__Problem__. Starting at the line that contains "The image size is (1024, 934)." and stopping at the line that contains "the background color", restate each line of the records below exactly. Omit the pictures.

__Task material__.
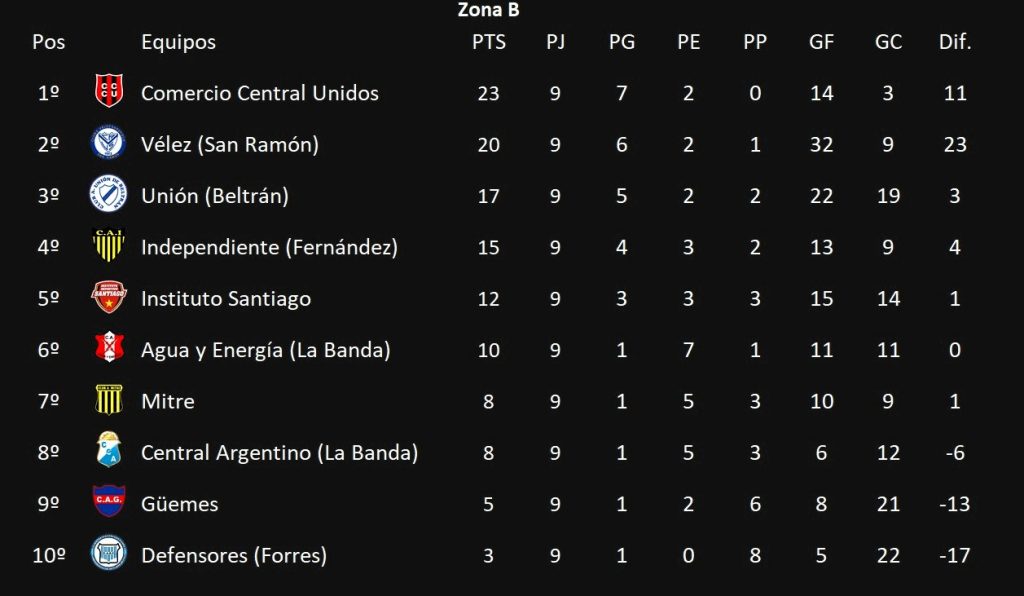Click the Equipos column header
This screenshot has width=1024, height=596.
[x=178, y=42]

---

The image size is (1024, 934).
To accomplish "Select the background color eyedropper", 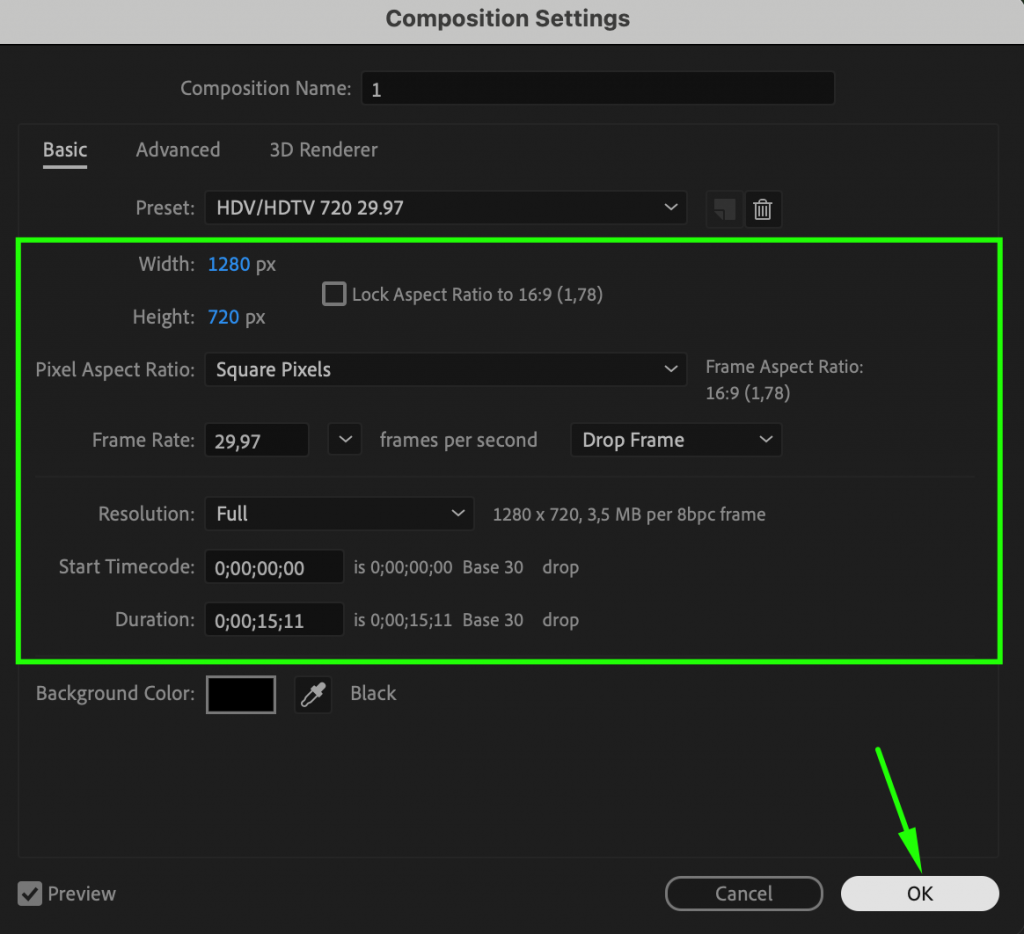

...

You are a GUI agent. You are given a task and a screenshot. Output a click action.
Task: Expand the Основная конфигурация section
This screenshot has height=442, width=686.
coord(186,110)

__Output of the task__.
The image size is (1024, 934).
To accomplish "Select the background color eyedropper", 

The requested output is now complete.